These thoughts occured to me after I posted the link on a forum.

The poem is probably read by a computer -- probably an Apple computer readback function. I'm most impressed by the idea that a computer read program can read a poem, flat and emotionless as computers might be, that didn't seem too bad...

It made me wonder what computer readback function would sound like reading other forms of poem; for example: can it read free form with the same effectiveness?

This might be a thought of a rather lazy person (eg myself), but if you can have a program that reads the poem you write back to you, it can be a useful tool. At this point, it might be wishful thinking, considering a computer will not be able to perfectly understand where to stress a word (like at the end of a line in some poems) nor will it know how to adjust its tone or speed to the way a line or strophe in a poem is meant to be read.

MC said...

I remember a Radiohead song from OK Computer which seemed to use the same technology for all the lyrics, so I agree with you that it is an effective devise.

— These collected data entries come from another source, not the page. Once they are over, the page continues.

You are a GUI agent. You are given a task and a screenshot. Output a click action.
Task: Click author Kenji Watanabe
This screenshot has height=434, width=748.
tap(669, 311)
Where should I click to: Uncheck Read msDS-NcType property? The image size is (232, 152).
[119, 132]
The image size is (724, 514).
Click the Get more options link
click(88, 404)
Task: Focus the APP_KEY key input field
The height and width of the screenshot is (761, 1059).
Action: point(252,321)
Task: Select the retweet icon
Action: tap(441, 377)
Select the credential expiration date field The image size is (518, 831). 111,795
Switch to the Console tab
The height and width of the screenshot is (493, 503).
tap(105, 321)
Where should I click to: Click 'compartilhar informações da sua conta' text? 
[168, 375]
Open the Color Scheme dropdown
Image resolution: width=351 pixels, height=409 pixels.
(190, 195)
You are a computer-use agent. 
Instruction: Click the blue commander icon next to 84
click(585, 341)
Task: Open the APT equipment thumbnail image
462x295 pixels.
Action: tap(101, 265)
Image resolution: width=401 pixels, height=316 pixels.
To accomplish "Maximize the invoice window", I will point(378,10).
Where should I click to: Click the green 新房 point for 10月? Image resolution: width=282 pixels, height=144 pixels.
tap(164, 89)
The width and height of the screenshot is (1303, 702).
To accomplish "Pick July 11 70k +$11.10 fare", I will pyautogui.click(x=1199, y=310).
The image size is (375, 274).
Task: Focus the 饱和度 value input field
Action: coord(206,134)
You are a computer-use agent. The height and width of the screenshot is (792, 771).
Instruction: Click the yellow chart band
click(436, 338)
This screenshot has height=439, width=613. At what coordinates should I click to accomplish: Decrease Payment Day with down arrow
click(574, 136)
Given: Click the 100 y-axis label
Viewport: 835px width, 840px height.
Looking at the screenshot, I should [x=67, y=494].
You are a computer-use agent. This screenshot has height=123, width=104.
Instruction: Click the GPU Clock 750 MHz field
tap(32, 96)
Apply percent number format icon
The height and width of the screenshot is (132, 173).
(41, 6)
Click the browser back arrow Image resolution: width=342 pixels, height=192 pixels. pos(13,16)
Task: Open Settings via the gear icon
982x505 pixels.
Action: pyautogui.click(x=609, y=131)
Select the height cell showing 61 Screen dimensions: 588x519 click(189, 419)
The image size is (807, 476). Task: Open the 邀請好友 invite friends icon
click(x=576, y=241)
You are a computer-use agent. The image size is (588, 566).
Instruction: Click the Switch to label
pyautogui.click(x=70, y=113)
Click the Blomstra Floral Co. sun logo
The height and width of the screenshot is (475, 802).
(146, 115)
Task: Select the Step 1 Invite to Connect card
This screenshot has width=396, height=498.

But about the development of a program that would be capable of reading back a free verse poem or any form of prose/prosody in a normal conversational way... I think it would be possible to do that, but the user would probably have to train the system as to how to read it the right way, perhaps even going so far as to make it a dual-line process where the words are on one line and the stresses/pauses would be on another.

Actually, the principles of music would probably work the best in that case.